#### PASSAGE:
◇ ◇ ◇ ◇ ◇ ◇ ◇

STEPHEN GLOVER: Boris Johnson should have sacked Matt Hancock

STEPHEN GLOVER: Boris Johnson should have sacked Matt Hancock… but he has a habit of letting pals off the hook

Why didn’t Boris Johnson sack Matt Hancock last Friday after his energetic clinch with Gina Coladangelo — in blatant contravention of government regulations — came to light?

Given his own rackety private life over the past two decades, the Prime Minister may have felt he couldn’t fire Mr Hancock without being accused of hypocrisy.

He has long maintained that what politicians do in private is entirely their own business. Boris didn’t want to risk undermining this self-serving thesis by giving the heave-ho to the philandering cabinet minister.

But the main charge against the now former Health Secretary wasn’t that he had betrayed his wife of 15 years, whom he has now brutally dumped, but that he had flouted regulations he had applied with officious zeal.

Why didn’t Boris Johnson sack Matt Hancock last Friday after his energetic clinch with Gina Coladangelo — in blatant contravention of government regulations — came to light?

Here was a Grade A hypocrite who has enforced coercive Covid measures with puritanical relish — while at the same time displaying a high degree of incompetence — and was caught red-handed breaking his own rules.

◇ ◇ ◇ ◇ ◇ ◇ ◇

#### RECORD SET:
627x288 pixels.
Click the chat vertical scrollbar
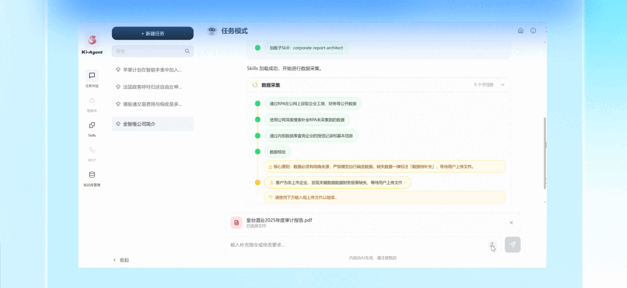545,153
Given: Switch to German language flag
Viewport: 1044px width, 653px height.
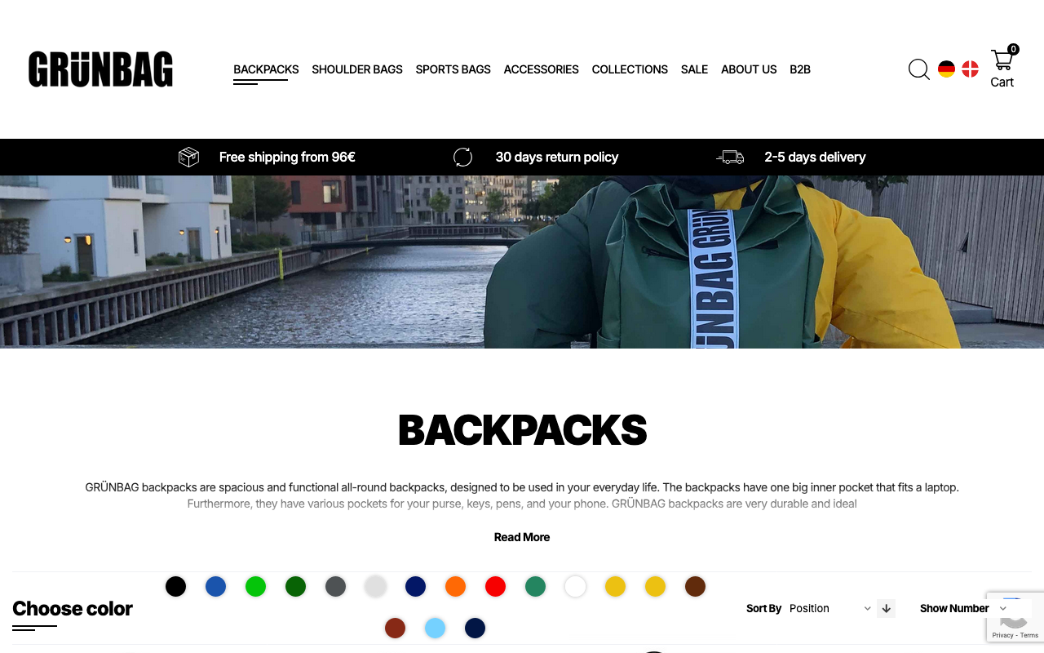Looking at the screenshot, I should click(x=946, y=69).
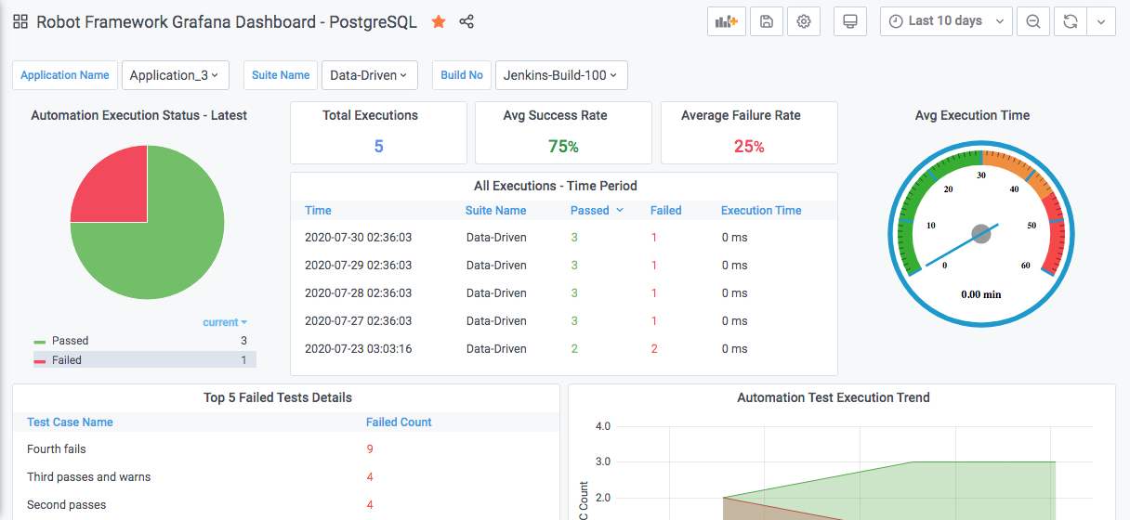Expand the Jenkins-Build-100 build dropdown
The width and height of the screenshot is (1130, 520).
pyautogui.click(x=560, y=75)
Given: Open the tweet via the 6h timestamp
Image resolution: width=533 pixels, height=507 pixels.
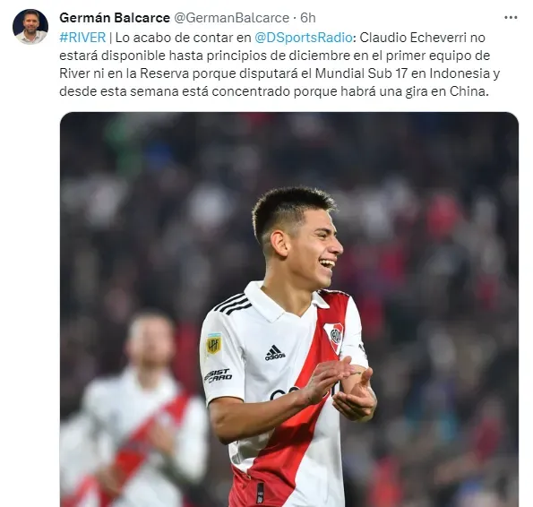Looking at the screenshot, I should coord(308,18).
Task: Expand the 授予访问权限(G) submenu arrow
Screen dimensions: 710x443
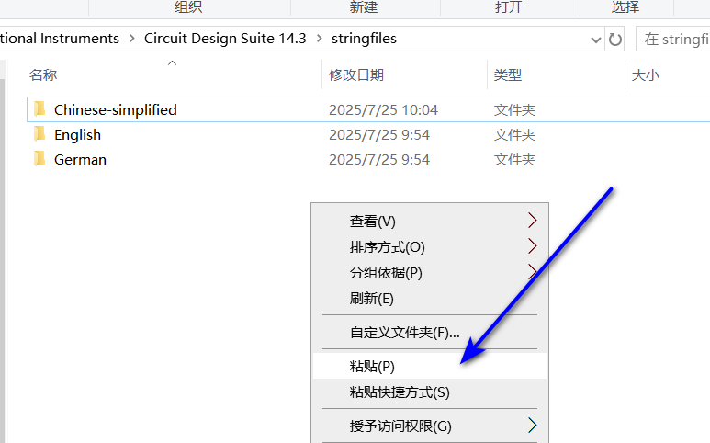Action: coord(532,426)
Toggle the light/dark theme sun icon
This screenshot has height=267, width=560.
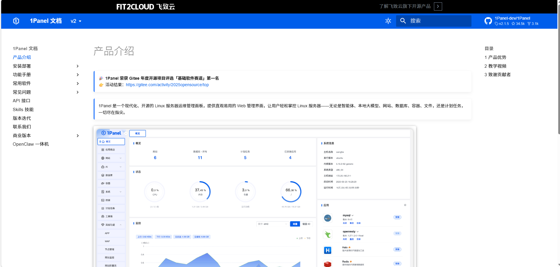click(388, 21)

◇ ◇ ◇ ◇ ◇ ◇ ◇

#### WHAT TO PRODUCE:
Please carry on the column about Boris Johnson not sacking Matt Hancock, starting after its last sentence. You won't need the material for this.

#### RESPONSE TO THIS EXERCISE:
Boris should have acted swiftly and got rid of him at once. Yet he seemed incapable of grasping that Mr Hancock’s behaviour was morally obnoxious, and declared with lofty insouciance that he ‘considered the matter closed’.

Thank God it wasn’t. Unsurprisingly, Labour politicians lined up to denounce Mr Hancock. But so, mostly in private, did many members of local Conservative associations, as well as numerous Tory MPs.

Like the majority of the British public (a YouGov poll found that twice as many respondents thought Hancock should quit than remain in office), grassroots Tories understood the widespread fury at the behaviour of a bumptious and slippery minister who devised the rules which he himself ignored.

Boris, though, failed to see this. Is it because he is, by nature, genial and pretty soft-hearted? Partly. It is also because, for all his popular touch which has endeared him to so many voters, he is often frighteningly out of step with the moral compass of ordinary people.

The main charge against the now former Health Secretary wasn’t that he had betrayed his wife of 15 years, whom he has now brutally dumped, but that he had flouted regulations he had applied with officious zeal

He displayed a similarly reckless indulgence towards Dominic Cummings in April 2020 after his chief adviser had broken lockdown rules, first by driving 260 miles from London to County Durham, and then by undertaking a 60-mile round trip to Barnard Castle, with the ludicrous excuse that he was testing his eyesight.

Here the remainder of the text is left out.